[WHAT YOU WILL DO]: Some of the lines below need repeating. Reproduce exactly those between the lines holding "Task: Open the hamburger menu icon" and "The width and", inclusive.

AVAILABLE RECORDS: Begin

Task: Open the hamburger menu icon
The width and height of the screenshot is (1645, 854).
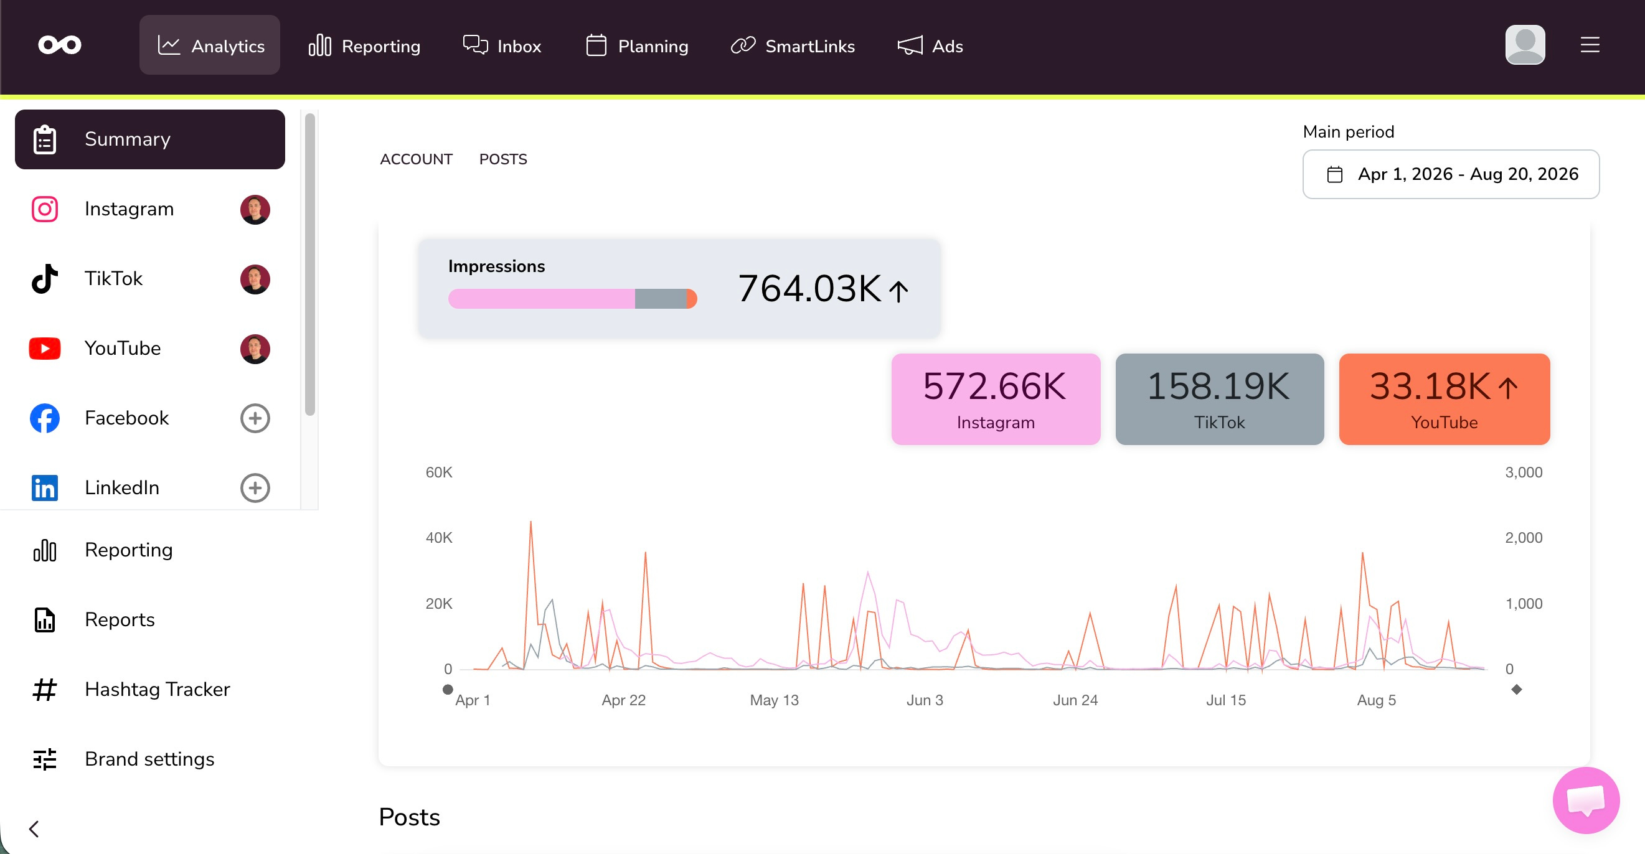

AVAILABLE RECORDS: End
AVAILABLE RECORDS: Begin

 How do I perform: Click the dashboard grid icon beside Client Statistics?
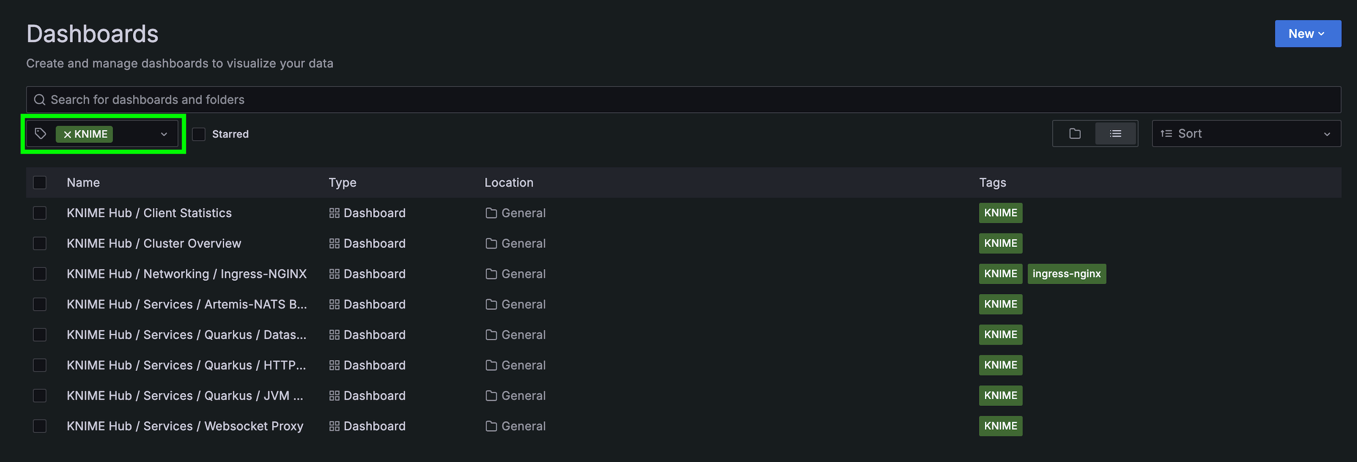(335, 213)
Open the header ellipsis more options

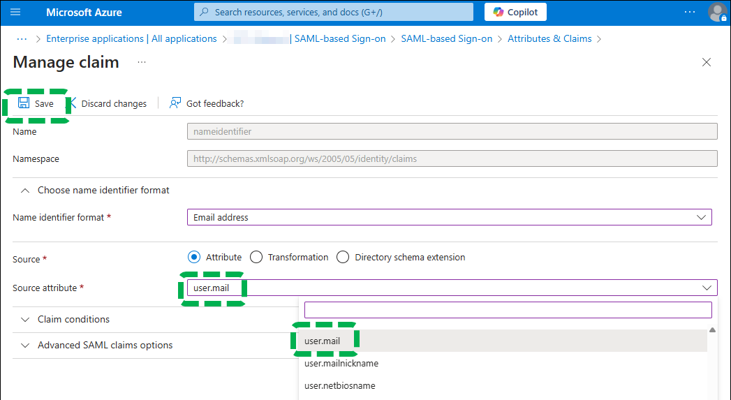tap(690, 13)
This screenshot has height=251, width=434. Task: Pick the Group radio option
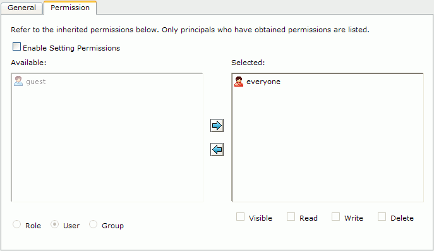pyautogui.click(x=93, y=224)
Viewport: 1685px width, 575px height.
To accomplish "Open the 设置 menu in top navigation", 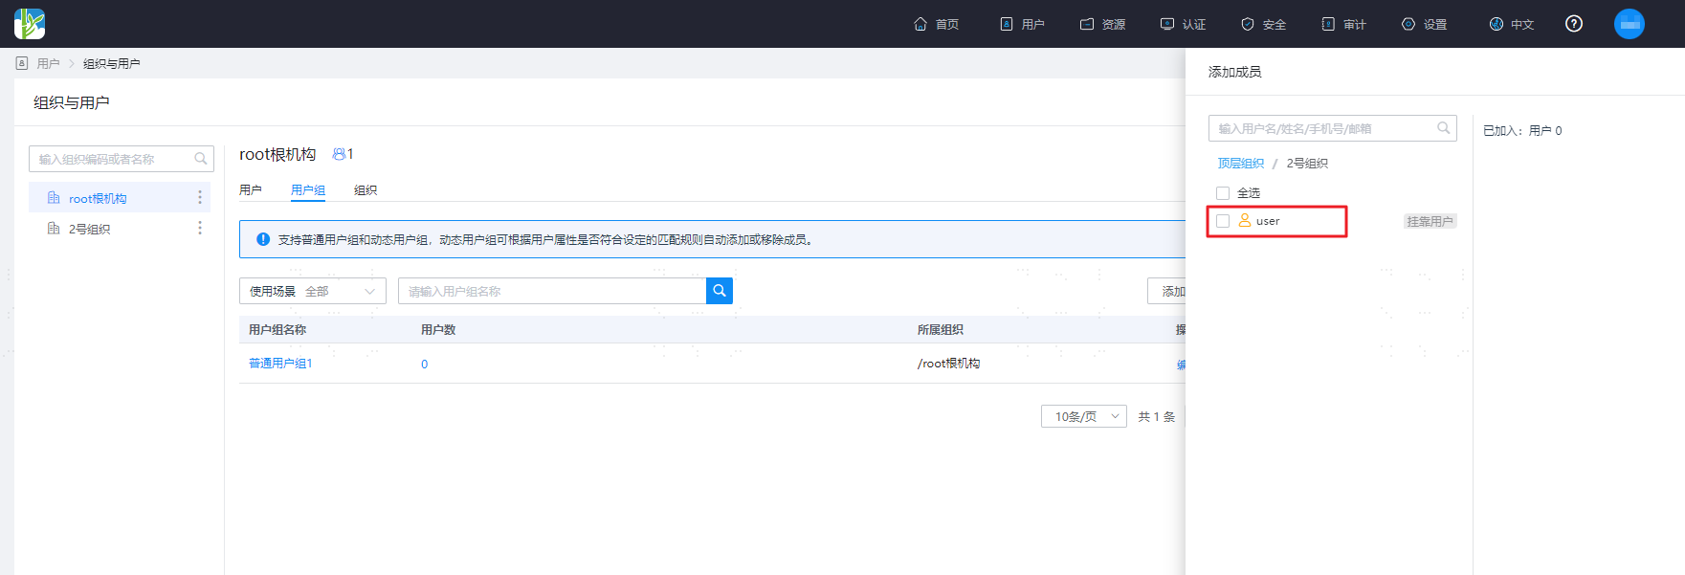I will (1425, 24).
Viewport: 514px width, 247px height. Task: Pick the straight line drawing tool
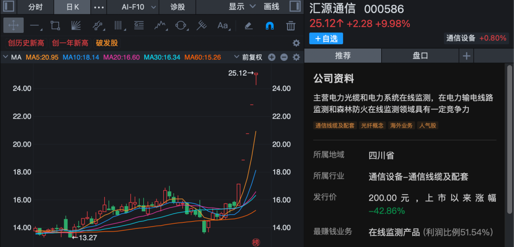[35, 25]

AVAILABLE RECORDS: End

[FINISHED TASK]:
Task: Open the hamburger menu icon
The width and height of the screenshot is (1645, 854).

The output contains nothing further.